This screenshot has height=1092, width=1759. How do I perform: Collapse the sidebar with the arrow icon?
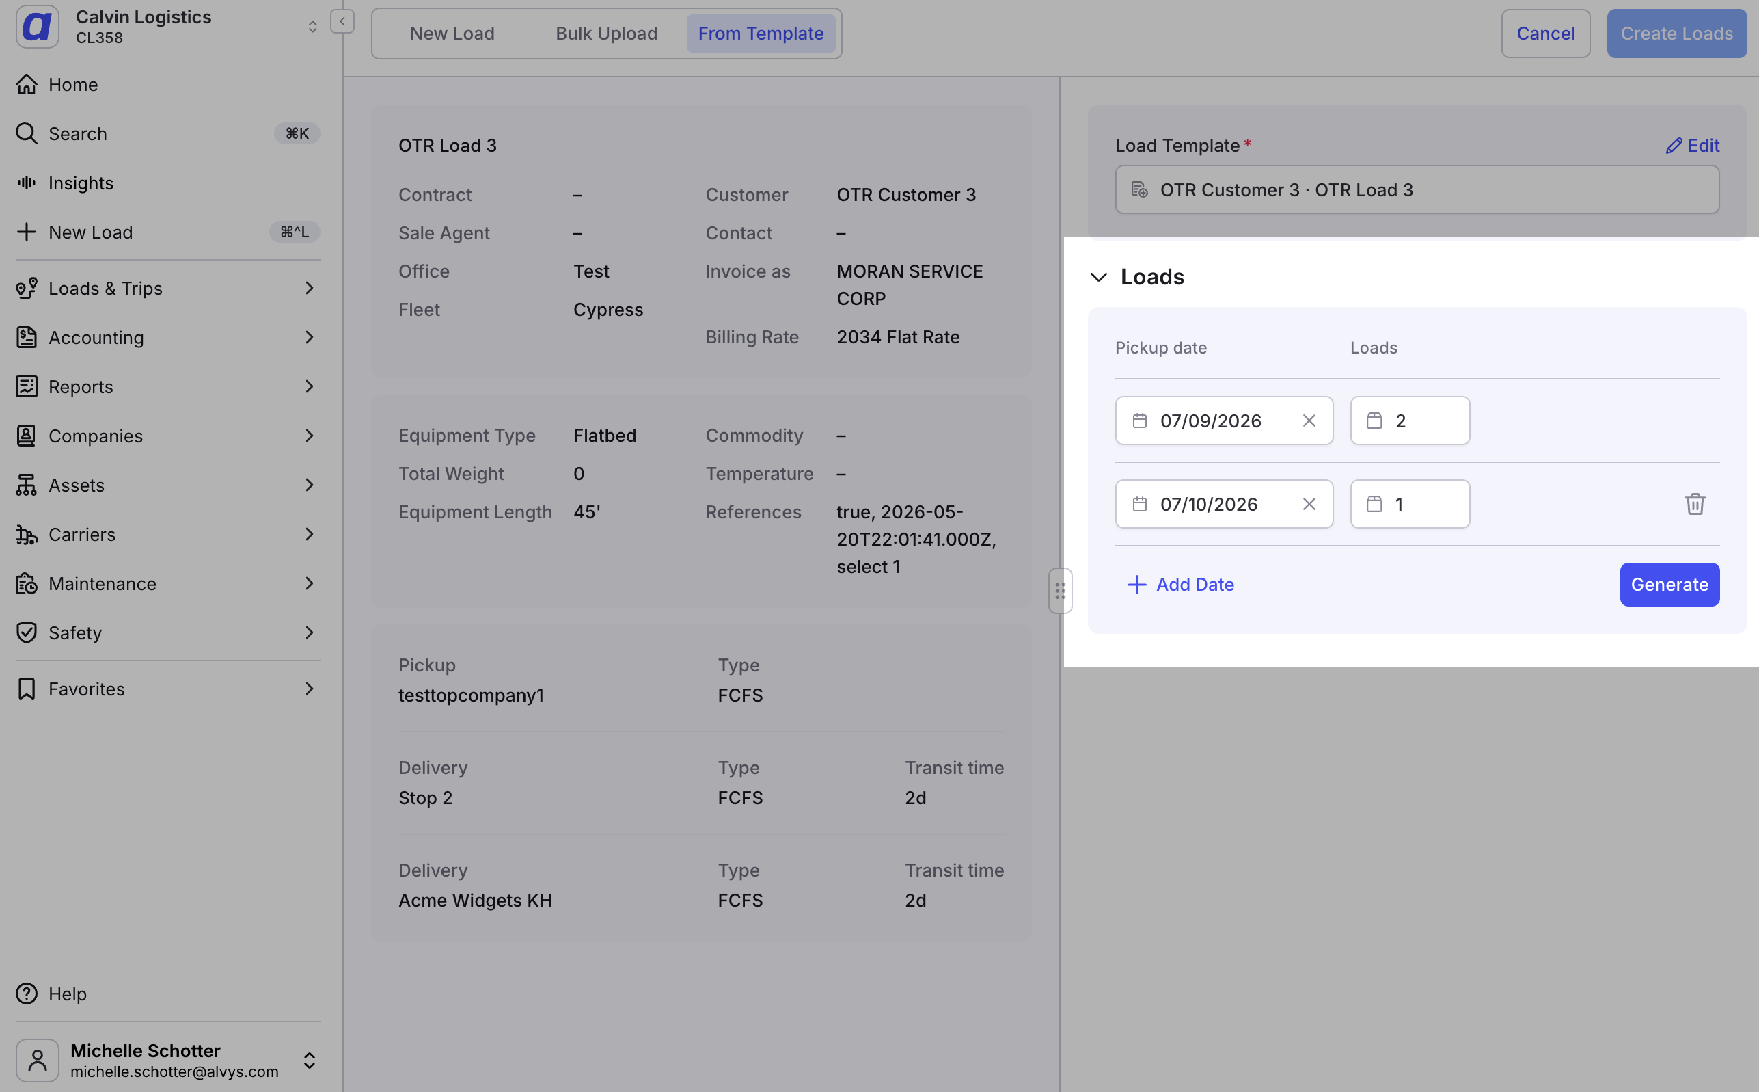tap(342, 22)
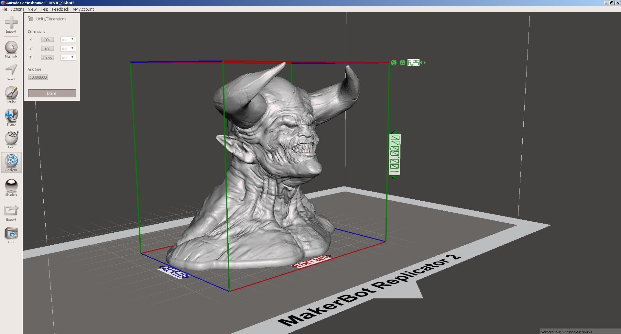The image size is (621, 334).
Task: Expand the Y dimension units dropdown
Action: pos(68,49)
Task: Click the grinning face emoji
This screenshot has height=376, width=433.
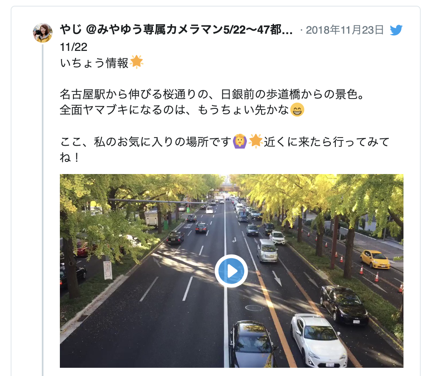Action: tap(297, 110)
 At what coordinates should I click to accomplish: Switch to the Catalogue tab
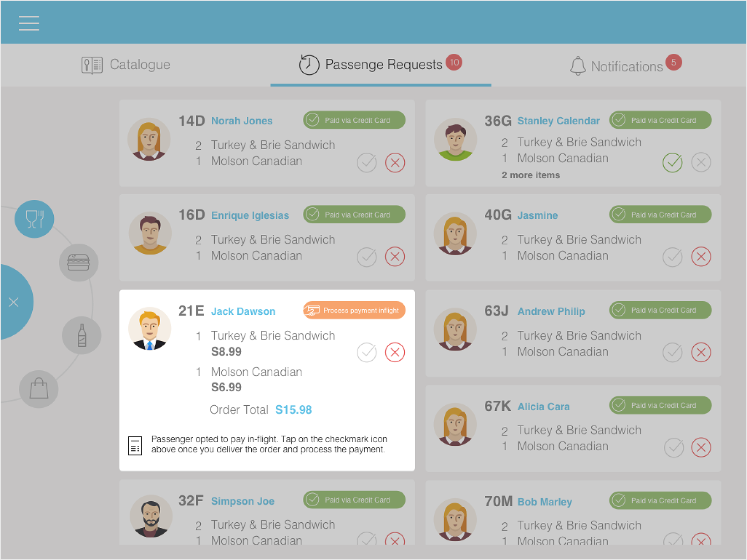(x=126, y=65)
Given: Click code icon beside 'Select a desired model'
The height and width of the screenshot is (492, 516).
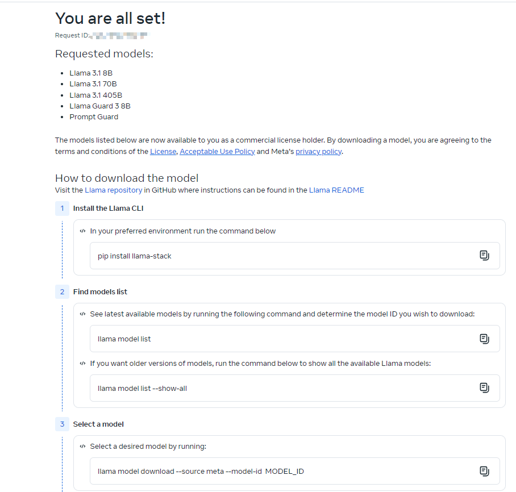Looking at the screenshot, I should pos(83,447).
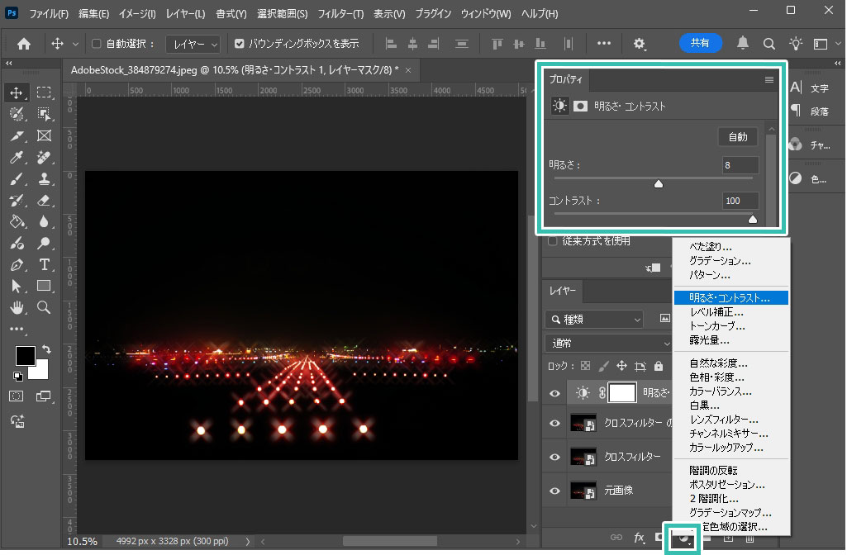Expand the 種類 layer filter dropdown
The image size is (847, 555).
point(594,319)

--- Requirements ---
Copy out every line above word for word, leaving out the pictures.

--- Result ---
This screenshot has height=1092, width=1759. How do I perform: Collapse the sidebar with the arrow icon?
tap(342, 22)
The image size is (621, 334).
Task: Expand the Y dimension units dropdown
Action: pos(68,49)
Task: Click the grinning face emoji
This screenshot has height=376, width=433.
Action: tap(297, 110)
 At what coordinates should I click to accomplish: Switch to the Catalogue tab
(x=126, y=65)
Given: Click code icon beside 'Select a desired model'
The height and width of the screenshot is (492, 516).
Looking at the screenshot, I should pos(83,447).
Expand the 種類 layer filter dropdown
The image size is (847, 555).
point(594,319)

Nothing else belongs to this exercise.